DIRECTIVE: Reproduce word for word the records below from the line that contains "Given: Open the inbox icon in sidebar" through the line that contains "click(151, 522)", and copy only that stretch.

● ● ●

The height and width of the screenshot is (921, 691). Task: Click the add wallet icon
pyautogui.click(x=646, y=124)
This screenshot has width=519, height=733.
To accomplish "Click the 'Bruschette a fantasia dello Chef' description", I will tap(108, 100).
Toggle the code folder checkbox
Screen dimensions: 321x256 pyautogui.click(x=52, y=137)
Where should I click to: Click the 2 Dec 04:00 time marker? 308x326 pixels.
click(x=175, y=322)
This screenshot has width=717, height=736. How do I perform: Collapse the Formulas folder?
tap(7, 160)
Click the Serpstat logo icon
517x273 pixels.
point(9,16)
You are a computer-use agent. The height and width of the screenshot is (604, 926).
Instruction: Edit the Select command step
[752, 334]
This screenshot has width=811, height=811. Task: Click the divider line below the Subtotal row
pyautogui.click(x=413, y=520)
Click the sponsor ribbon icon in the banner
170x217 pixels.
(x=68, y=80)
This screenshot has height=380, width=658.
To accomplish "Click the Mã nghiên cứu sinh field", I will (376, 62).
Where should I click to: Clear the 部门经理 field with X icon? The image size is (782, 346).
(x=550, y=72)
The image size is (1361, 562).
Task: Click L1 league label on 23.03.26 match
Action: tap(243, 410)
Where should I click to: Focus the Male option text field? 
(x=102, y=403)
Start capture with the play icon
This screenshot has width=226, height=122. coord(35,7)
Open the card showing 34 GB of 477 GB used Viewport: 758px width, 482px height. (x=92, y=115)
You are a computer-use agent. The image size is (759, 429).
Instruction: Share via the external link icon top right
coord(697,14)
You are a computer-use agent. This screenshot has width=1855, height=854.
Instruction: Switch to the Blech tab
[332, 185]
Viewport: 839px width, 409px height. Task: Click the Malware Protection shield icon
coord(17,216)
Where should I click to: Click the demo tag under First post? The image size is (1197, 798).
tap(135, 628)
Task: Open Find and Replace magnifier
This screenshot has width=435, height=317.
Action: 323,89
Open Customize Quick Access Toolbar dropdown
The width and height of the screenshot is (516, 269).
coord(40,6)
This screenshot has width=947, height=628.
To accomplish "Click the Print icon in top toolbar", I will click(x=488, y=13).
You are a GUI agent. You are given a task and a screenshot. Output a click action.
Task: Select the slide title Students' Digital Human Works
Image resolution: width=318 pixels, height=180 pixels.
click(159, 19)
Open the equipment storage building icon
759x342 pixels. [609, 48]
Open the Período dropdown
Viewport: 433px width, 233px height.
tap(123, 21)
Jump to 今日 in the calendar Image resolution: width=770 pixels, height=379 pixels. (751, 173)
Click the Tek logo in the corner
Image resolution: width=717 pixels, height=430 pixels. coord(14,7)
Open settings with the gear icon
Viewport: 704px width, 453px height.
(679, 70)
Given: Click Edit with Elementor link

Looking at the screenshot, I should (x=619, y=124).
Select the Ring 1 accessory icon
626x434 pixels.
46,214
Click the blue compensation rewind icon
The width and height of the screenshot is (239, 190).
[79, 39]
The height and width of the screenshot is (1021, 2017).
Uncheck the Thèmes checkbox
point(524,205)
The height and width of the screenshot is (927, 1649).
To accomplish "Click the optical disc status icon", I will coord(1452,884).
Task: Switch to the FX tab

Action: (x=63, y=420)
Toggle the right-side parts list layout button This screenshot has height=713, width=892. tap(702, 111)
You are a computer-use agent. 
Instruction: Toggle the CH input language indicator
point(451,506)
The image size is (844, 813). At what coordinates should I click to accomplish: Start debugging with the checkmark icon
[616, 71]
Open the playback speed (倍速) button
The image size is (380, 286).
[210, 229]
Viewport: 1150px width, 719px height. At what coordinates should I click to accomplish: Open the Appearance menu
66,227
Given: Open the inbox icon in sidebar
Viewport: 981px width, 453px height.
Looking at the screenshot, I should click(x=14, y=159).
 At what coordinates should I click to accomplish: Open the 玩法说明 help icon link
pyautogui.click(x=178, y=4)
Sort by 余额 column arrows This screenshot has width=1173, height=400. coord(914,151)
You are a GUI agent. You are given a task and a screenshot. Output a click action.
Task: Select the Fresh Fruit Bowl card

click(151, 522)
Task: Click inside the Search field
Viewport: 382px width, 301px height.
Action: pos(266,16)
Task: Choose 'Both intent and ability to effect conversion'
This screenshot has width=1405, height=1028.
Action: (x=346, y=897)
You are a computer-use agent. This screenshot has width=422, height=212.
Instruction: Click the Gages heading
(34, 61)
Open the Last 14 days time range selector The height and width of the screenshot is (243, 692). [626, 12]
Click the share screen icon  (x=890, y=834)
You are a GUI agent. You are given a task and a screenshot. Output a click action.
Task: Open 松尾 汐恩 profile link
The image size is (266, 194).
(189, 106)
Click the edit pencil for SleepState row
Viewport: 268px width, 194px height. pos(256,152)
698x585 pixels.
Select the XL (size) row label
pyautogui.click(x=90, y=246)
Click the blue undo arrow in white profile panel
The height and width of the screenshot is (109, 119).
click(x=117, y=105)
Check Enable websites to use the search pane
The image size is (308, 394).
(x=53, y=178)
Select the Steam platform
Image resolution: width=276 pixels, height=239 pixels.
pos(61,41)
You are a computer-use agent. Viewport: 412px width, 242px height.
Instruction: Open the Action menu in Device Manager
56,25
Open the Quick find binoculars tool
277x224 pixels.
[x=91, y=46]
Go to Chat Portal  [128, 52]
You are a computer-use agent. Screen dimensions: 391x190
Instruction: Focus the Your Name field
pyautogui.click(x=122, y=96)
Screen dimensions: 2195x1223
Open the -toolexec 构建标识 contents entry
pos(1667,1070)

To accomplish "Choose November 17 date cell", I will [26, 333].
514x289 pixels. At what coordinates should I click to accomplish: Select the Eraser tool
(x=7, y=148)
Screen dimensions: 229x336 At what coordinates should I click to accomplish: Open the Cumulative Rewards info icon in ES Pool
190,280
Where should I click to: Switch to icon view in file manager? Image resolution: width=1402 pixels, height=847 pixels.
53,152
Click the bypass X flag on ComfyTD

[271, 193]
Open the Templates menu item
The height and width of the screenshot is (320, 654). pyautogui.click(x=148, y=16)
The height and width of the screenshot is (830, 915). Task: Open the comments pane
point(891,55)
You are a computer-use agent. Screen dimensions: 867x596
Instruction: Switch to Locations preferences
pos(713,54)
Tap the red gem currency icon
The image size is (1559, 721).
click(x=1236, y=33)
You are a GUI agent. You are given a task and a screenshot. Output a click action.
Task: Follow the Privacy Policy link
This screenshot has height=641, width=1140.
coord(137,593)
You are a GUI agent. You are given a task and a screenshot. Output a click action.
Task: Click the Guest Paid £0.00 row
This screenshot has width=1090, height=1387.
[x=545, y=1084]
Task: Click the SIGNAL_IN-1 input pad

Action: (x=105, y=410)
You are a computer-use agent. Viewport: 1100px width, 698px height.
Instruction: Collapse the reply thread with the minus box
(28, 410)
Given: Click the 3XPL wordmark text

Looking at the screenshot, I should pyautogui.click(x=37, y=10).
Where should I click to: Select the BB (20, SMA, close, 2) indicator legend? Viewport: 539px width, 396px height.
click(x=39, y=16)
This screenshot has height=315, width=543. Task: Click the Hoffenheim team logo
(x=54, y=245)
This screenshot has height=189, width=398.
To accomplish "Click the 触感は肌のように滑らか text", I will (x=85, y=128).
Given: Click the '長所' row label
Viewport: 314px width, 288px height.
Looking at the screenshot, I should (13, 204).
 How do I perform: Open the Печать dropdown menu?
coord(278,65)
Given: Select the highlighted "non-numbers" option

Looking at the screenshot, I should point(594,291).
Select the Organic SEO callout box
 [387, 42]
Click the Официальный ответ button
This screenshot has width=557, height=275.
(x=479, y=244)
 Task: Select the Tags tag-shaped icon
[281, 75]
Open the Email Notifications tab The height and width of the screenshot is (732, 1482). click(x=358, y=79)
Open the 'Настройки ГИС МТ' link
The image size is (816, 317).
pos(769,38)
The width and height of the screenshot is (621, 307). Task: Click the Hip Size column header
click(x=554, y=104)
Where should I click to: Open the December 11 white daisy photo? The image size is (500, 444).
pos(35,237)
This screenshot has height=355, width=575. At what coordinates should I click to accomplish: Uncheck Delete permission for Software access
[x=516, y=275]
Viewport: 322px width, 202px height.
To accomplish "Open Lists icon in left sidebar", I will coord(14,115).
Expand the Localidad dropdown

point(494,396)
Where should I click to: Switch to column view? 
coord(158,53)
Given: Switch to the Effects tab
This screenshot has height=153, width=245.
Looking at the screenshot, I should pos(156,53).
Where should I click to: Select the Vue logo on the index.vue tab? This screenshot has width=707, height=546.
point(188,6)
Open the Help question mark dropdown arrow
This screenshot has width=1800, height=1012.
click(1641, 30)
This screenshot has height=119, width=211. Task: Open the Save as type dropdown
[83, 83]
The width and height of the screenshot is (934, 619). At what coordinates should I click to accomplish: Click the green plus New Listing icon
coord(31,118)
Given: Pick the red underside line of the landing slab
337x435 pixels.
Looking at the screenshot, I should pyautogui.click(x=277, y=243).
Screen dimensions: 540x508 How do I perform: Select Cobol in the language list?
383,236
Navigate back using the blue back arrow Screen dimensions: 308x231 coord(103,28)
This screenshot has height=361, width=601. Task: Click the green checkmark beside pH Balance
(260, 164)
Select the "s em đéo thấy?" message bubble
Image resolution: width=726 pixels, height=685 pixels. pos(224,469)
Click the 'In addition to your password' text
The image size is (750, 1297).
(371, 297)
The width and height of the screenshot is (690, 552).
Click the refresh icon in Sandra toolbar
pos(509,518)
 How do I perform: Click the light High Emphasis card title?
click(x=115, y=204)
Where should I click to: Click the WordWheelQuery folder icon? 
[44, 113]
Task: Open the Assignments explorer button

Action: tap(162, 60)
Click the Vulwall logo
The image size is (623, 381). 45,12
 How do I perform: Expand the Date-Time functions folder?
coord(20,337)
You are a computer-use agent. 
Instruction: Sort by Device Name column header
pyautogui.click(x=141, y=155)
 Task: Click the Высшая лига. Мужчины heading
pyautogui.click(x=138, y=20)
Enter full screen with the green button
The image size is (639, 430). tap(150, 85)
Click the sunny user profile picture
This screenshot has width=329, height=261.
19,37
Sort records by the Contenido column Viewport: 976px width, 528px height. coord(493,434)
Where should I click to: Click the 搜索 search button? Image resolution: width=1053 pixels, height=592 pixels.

● ● ●

RESULT:
Given: Open the inbox icon in sidebar
Viewport: 981px width, 453px height.
Looking at the screenshot, I should click(x=14, y=159).
 At what coordinates should I click to accomplish: Open the 玩法说明 help icon link
pyautogui.click(x=178, y=4)
Sort by 余额 column arrows This screenshot has width=1173, height=400. coord(914,151)
You are a GUI agent. You are given a task and a screenshot. Output a click action.
Task: Select the Fresh Fruit Bowl card

click(151, 522)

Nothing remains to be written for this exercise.